# Supplied text
In today’s post I would like to continue the series on good faith concerning VAT we have addressed because of a very interesting ruling of the Provincial Administrative Court in Wrocław of 10 July 2018 file ref. no. I SA/Wr 256/18. You can read more about it in the previous post (part 1). Now I would like to focus on the prerequisites of good faith presented by both the Polish administrative courts and the Court of Justice of the European Union (CJEU).

Fraudsters and entities knowingly contributing to tax frauds often bring honest taxpayers into fraudulent transactions, as it makes it more difficult for tax authorities to uncover the illegal practice. Unfortunately, entities unaware of being involved in such transactions may suffer severe consequences. That is why it is so important to learn the principles of good faith. If the tax authority determines that the taxpayer acted in good faith, he is not going to be denied the right to VAT deduction, 0% VAT rate or the right of reimbursement. Good faith offers protection, but the lack of it does just the opposite: it has legal consequences as the taxpayer is denied these rights, which has been clearly pointed out by the Provincial Administrative Court in Wrocław in the discussed ruling. However, acting in good faith is also essential from the business perspective. Being subject to a tax audit itself generates high costs for the entrepreneur, namely staff involvement and hiring external advisors to handle such a procedure. What is more, surely no entrepreneur would like to spend their own money on paying someone else’s tax, and that is what may result from acting in bad faith. That is why it is better to be safe than sorry, and implement your own, individual procedures instead of crying over spilt milk later, as the proverb says.

# Stated problem a
In one to three sentences, explain why the text on VAT good faith says acting in good faith also matters from a business perspective.
The records are unrelated to the text.

# Extracted entries
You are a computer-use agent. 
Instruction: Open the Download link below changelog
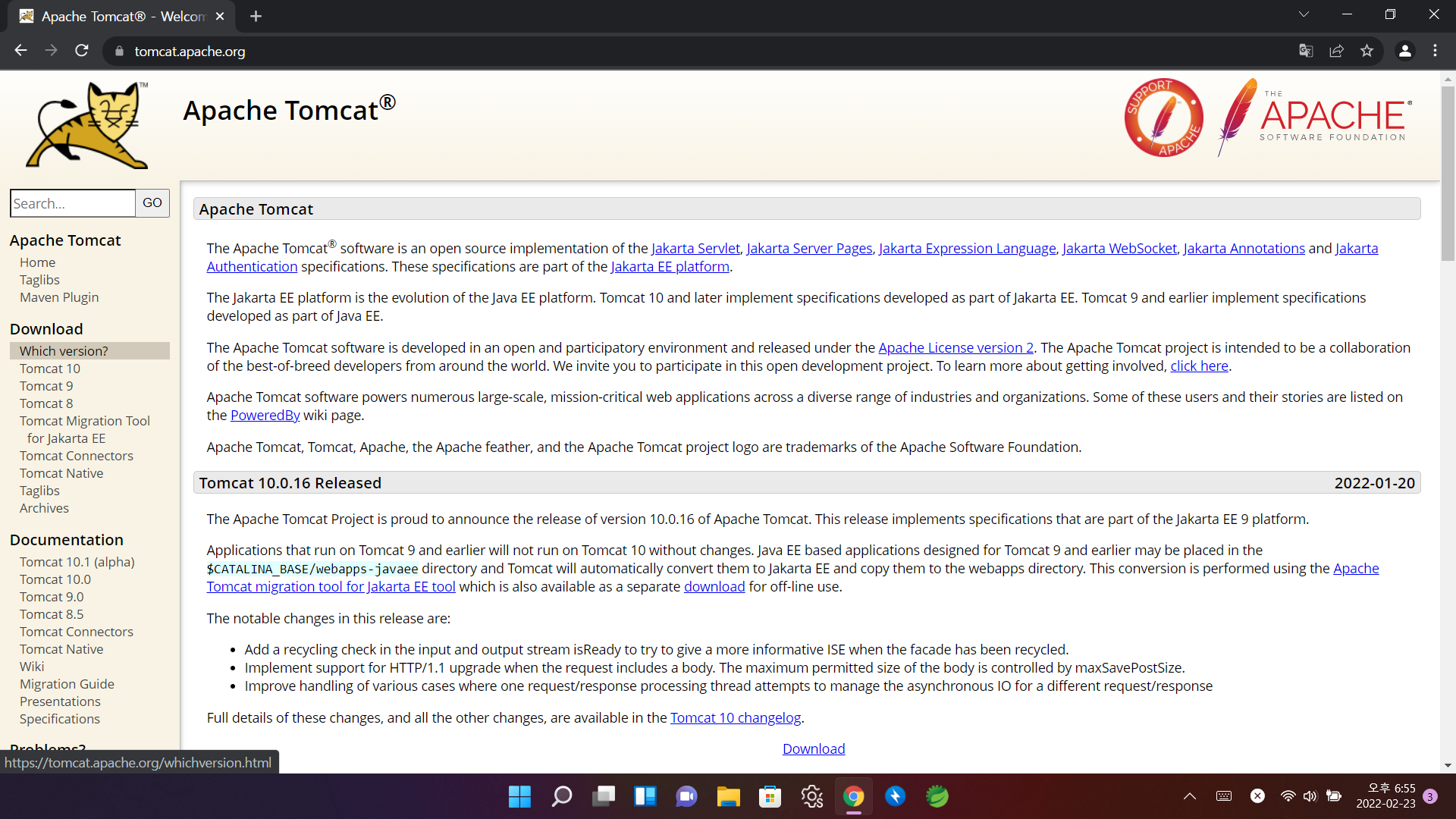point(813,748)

--

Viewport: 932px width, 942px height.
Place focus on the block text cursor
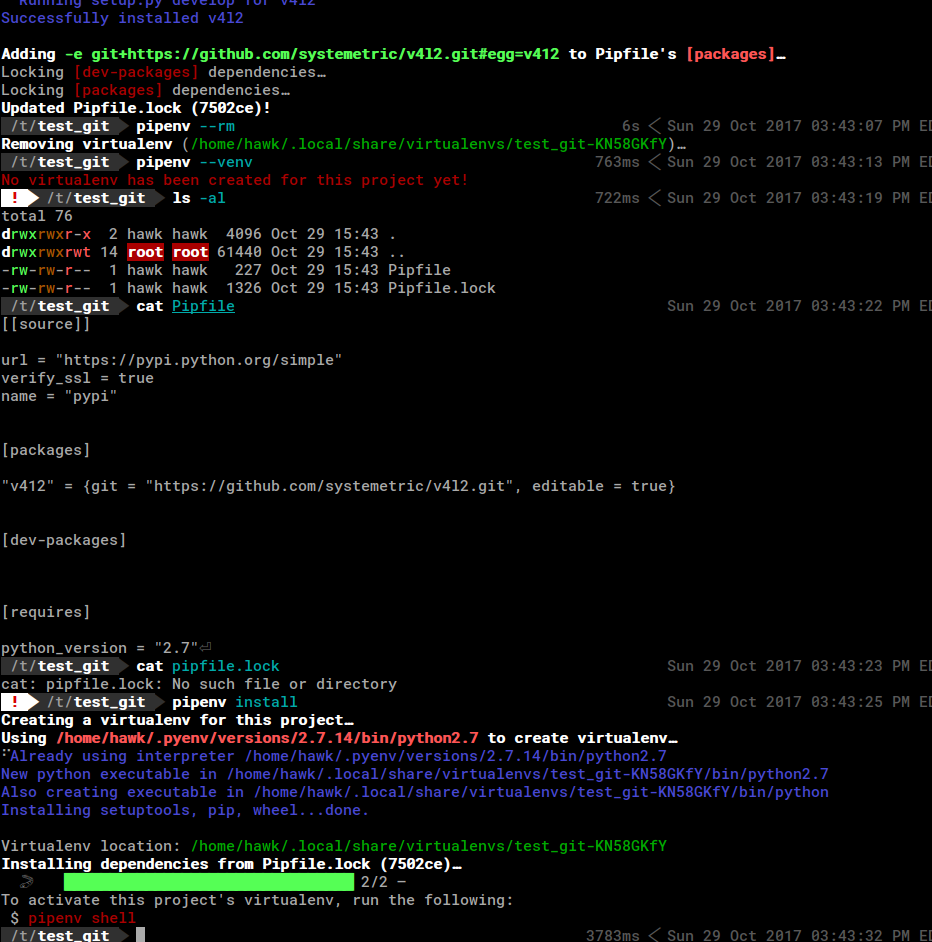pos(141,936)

# Stated problem b
Please arrange the lines of the records as a numbered list, starting at the line that contains "Viewport: 932px width, 942px height." and ending at the line that contains "pos(141,936)". Skip blank lines and leave the pictures out.

# Answer a
Acting in good faith matters for business because a tax audit itself is costly for the entrepreneur, requiring staff involvement and the hiring of external advisors. Acting in bad faith may also leave the entrepreneur paying someone else's tax with their own money.

# Answer b
1. Viewport: 932px width, 942px height.
2. Place focus on the block text cursor
3. pos(141,936)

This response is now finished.